3 Problem definition

Containerization, popularized by Docker and Kubernetes, has significantly altered how software is deployed. At the same time, the extensive use of containerized applications has raised questions regarding potential resource shortages.

Software container migration, a pivotal process in software container management and orchestration, has gained prominence due to its ability to address resource shortages. By migrating software containers between different hosts or VMs, we can implement load-balancing strategies that optimize resource utilization and consistently meet application requirements. Research by Huang et. al [16] and Lu et al. [17] underscores the detrimental effects of inadequately allocated CPU resources, leading to latency and throughput issues, and memory shortages, resulting in crashes.

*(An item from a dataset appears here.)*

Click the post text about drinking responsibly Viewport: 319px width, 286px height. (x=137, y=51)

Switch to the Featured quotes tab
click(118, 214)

Second, a management or orchestration service for software containers responsible for load distribution within a physical server may relocate one service from an overloaded host to another to prevent service degradation. Alternatively, the same management or orchestration service may relocate all services from one host to another to activate its power saving mode. Kaushik et al. [18] highlighted that thoughtful resource management can considerably lower energy usage, aligning with green computing goals. Implementing adaptive, energy-aware computation offloading can effectively mitigate the energy consumption of CC systems, which are projected to constitute a substantial portion of the overall energy usage within the cloud infrastructure.

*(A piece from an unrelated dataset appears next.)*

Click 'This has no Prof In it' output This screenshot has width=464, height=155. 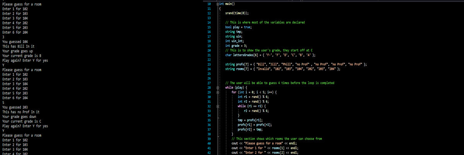coord(20,112)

Although the migration of software containers across data centers offers improved performance and resource utilization, some critical challenges impede this process.

  1. 1.

    Migrating software containers between VMs incurs a processing overhead, which temporarily affects application performance.

  2. 2.

    The frequent migration of software containers can lead to a breach of SLAs, increase the operational workload, and put application dependability at risk.

  3. 3.

    Software container resource needs change rapidly, complicating accurate provisioning and potentially causing resource wastage or shortage.

To address these issues, this study presents a mathematical model that aims to replace the location of software containers between the VMs. The goal of the proposed model is to address the scarcity of resources in software containers, VMs, and physical servers while also reducing the overall power consumption of data centers and to propose an algorithm to tackle the challenges that arise when migrating software containers. This algorithm is designed to optimize the allocation and replacement of software containers and improve the efficiency of resource utilization. To assess its effectiveness in managing horizontal scaling complexities, its performance has been evaluated and compared with that of the existing algorithms.

4 Mathematical replacement models

Here, we propose a novel ILP software container replacement model, a ground-breaking innovation aimed at optimizing CPU utilization, reducing energy consumption, and preventing potential resource shortages, such as memory and network bandwidth. This model represents a innovative approach, harmonizing computational efficiency with resource allocation dynamics. Furthermore, we compare our model with the benchmark framework proposed by Rossi et al. in 2019 [19], evaluating its efficacy in the current scientific landscape.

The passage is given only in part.